İçeride 10 yaşından beri yani 43 yıldır bu dükkânda çalışan Satı Mehmet Akyel var: “Buranın şimdiki sahibi Ömer Turan’ın babasının yanına çırak olarak girdim. Sabah 5’te açar, gece 12’de kaparız. Ustalar sürekli çalışır, bittikçe taze börek yaparız. En çok kıymalı, klasik Sarıyer böreği satılır. Buranın gerçek yer olduğunu anlatmakta zorlanıyoruz tabii. Herkes ‘Sarıyer böreği’ tabelası asınca...”

Haberin Devamı

Buranın en büyük özelliği, hâlâ odun fırını yani ‘kara fırın’ kullanılması. Malzemesi bol, hamuru incecik, çıtır çıtır böreğin tadına doyum olmuyor. Porsiyonu 9, kilosu 36 TL.

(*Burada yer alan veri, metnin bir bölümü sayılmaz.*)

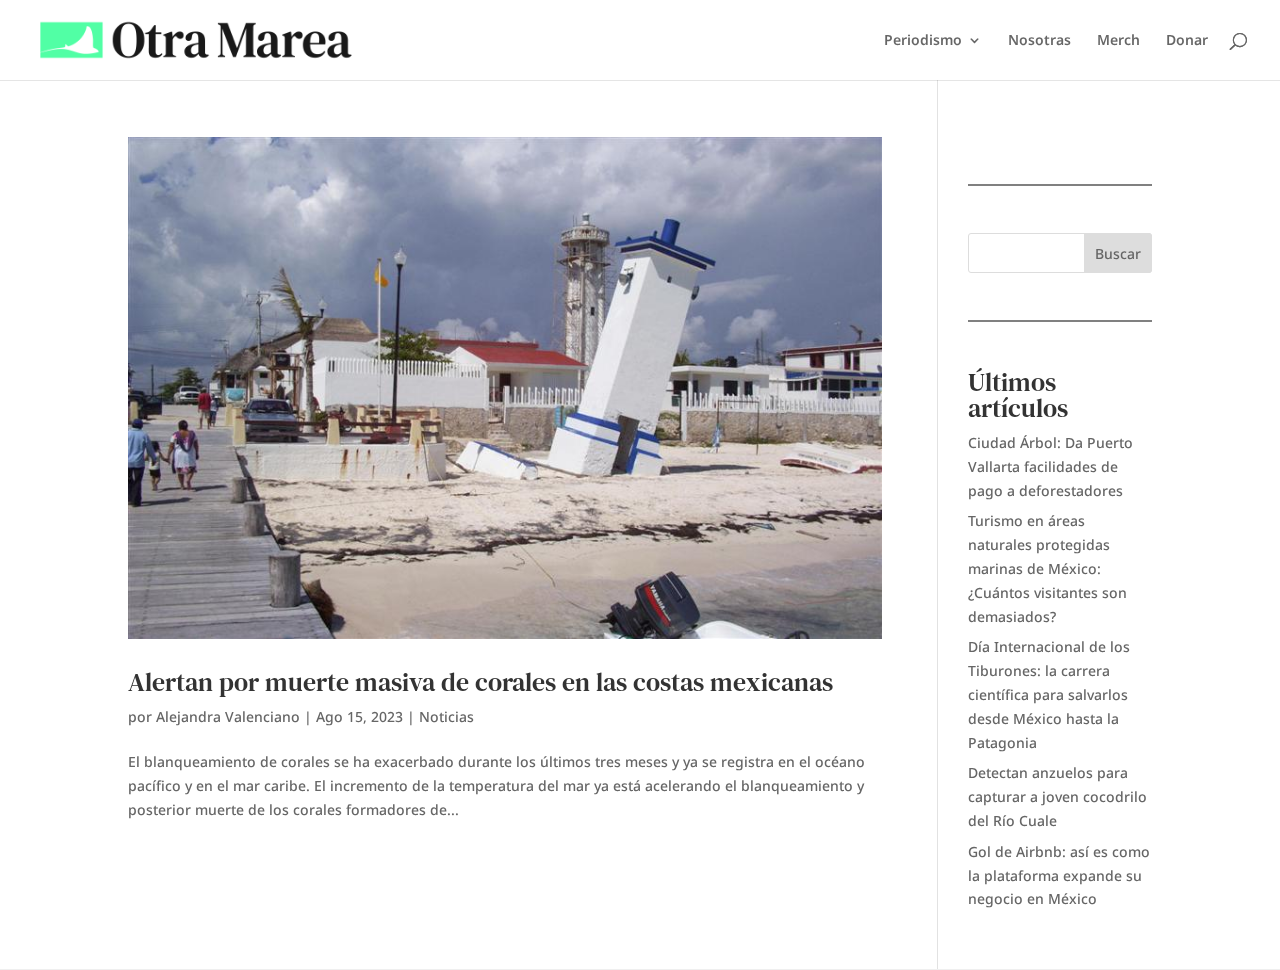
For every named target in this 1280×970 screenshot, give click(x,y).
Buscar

Beşiktaştan 40 Bye bindik: Aç gidin

Meşhur Sarıyer böreği

Balığın en kötü senesi

Bir de üstünde ‘1928’ yazan tabela dikkatimi çekiyor. Tarihi Sarıyer Muhallebicisi bir sütlü tatlı cenneti. Dükkânın hemen girişindeki çerçevede Zekeriyaköy’deki çiftliklerinin, hayvanlarının fotoğrafları var. Sütler taze taze oradan geliyor.

1912’de Balkan Savaşı yüzünden Arnavutluk’tan Sarıyer’e göç eden Şakir Göçmen kurmuş burayı. 1988 yılında vefat edene kadar işinin başında durmuş. Şimdi üçüncü kuşak görevde. Ben iyisi her yerde bulunmayan bir tatlı olduğu için su muhallebisi istiyorum. İşi, adabı bilmek böyle bir şey işte; geleneksel sunumunu bozmadan, öyle çikolata sosu falan gibi şeylere girmeden, pudraşekeri ve gülsuyuyla servis ediyorlar. Porsiyonu 11 TL.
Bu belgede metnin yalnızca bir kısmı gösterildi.